Bugün için bir planım yoktu. Uzun zaman olmuştu Eren'in yanına gitmeyeli. İçimde büyük bir boşluk var. Gözlerimi bir yere dikip saatlerce bakabilecek durumdayım. Bu sırada telefonum çaldı. Teyzem arıyordu.
"Efendim"
"Canım nasılsın?"
"İyiyim teyzem sen."
"İyiyim ben de. Şey bugün müsaitsen buluşsak mı?"
"Olur tabii"
"Tamam o zaman ......"
Bizim Eneslerle sürekli gittiğimiz kafeyi söyledi. Hazırlanıp çıkacaktım.

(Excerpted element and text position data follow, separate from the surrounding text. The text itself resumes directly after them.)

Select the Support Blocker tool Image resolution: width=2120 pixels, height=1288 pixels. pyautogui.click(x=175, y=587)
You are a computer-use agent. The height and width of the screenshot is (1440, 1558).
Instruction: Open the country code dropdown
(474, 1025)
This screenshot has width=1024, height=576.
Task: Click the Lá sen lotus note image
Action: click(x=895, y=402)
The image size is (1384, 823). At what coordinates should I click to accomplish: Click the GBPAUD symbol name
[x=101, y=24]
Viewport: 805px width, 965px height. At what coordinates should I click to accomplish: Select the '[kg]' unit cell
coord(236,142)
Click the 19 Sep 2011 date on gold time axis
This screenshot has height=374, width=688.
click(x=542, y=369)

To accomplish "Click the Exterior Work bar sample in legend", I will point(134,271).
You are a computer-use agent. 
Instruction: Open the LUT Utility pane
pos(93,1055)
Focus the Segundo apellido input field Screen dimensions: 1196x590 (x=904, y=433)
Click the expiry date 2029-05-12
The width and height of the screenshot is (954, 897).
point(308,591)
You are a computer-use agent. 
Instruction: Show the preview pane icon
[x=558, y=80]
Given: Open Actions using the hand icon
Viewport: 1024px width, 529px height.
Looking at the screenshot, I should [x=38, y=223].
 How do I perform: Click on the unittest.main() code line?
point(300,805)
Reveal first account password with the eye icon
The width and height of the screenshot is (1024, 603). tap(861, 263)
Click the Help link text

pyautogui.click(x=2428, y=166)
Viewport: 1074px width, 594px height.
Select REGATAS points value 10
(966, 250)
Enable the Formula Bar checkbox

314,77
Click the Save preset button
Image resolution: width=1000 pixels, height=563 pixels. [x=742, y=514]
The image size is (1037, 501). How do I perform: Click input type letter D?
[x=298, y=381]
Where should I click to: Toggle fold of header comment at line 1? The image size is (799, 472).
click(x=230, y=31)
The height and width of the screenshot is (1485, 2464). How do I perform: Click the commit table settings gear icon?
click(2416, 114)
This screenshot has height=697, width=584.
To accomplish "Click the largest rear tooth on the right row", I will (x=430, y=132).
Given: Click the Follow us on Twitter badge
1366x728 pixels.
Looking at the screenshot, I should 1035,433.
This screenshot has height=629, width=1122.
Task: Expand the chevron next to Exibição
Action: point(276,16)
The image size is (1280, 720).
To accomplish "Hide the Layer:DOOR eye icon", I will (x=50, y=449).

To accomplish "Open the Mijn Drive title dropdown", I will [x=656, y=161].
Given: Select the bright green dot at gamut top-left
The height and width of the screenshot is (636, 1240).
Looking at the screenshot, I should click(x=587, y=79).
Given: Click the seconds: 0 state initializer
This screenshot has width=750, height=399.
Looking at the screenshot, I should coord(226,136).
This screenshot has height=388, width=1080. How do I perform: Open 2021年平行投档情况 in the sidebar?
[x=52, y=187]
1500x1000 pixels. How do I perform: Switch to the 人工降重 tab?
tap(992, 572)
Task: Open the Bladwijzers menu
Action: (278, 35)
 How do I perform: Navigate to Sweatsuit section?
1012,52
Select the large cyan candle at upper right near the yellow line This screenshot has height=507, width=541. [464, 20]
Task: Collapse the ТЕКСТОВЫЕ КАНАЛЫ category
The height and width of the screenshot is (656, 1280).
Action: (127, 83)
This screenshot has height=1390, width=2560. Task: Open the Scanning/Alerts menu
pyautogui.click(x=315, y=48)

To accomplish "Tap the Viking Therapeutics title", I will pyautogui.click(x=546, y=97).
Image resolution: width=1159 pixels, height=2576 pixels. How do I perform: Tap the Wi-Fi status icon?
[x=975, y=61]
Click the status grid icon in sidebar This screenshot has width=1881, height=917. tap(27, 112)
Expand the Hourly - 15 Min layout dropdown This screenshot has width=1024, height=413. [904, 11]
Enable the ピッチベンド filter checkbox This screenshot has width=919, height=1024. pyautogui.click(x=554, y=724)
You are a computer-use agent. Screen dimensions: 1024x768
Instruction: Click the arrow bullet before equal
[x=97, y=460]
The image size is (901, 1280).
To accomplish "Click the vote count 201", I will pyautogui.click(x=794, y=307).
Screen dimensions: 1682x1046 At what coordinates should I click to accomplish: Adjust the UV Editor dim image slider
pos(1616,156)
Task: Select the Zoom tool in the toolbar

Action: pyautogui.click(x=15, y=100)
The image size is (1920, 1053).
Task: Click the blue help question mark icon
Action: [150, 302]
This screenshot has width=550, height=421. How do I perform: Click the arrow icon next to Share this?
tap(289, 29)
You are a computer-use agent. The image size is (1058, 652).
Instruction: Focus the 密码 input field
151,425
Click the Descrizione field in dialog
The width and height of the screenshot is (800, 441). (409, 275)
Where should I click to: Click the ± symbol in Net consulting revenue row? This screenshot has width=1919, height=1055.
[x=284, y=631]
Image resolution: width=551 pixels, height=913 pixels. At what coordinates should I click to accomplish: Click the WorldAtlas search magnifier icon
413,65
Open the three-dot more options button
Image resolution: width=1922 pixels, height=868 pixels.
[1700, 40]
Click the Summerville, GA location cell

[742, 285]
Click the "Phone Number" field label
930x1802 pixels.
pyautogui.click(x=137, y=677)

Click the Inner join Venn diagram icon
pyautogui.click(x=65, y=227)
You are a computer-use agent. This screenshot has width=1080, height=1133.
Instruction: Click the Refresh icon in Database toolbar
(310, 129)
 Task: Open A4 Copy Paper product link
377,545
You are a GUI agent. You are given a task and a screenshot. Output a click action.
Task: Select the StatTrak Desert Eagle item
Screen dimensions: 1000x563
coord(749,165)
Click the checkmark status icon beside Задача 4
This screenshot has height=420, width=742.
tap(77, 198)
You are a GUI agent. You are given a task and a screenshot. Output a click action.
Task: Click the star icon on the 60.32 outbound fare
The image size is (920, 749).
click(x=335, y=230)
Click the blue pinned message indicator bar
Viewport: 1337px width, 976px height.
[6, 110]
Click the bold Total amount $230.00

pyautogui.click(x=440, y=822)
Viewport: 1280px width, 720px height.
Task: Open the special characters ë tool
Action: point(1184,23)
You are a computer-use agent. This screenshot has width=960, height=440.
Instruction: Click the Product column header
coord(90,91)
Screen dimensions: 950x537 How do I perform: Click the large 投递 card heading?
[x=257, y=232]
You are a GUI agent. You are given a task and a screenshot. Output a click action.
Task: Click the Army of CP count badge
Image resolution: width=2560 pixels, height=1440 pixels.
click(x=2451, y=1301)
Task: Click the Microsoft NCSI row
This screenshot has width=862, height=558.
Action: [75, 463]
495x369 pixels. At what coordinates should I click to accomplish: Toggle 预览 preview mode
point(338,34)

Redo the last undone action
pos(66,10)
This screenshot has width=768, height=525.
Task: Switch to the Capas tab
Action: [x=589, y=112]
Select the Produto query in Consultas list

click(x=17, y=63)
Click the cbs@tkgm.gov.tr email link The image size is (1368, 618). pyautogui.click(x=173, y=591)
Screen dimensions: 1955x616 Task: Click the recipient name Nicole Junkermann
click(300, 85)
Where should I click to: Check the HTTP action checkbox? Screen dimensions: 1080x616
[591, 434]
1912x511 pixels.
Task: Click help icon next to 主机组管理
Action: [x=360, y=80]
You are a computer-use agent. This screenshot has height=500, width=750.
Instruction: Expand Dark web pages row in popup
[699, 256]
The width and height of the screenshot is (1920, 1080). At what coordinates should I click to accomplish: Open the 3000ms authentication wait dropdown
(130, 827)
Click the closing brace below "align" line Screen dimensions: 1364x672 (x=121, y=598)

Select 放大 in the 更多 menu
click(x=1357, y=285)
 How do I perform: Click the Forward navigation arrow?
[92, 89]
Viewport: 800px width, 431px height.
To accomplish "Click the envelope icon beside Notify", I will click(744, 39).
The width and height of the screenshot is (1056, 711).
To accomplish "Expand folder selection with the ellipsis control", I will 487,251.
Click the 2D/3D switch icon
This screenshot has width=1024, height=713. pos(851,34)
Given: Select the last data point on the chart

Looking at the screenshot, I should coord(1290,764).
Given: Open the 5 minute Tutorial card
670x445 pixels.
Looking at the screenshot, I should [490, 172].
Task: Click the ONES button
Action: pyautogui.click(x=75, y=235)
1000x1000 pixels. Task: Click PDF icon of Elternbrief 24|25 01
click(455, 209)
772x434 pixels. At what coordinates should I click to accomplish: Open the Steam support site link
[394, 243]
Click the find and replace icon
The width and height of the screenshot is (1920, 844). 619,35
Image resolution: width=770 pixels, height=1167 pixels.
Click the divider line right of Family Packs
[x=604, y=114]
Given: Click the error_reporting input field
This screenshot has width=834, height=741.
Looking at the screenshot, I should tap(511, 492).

Ama önce Erdem'e haber vermeliydim.
"Erdoomm"
"Efendim ablaa"
"Ablacım ben çıkıyorum haberin olsun"
"Nereye pardon!?!?"
"Sanane pardon!?!?"
"Ablaaaa!!"
"Ben de seni seviyorum kardeşim görüşürüüüz"
Öpücük yollayıp evden çıktım. Daha fazla durup tartışmak istemiyordum.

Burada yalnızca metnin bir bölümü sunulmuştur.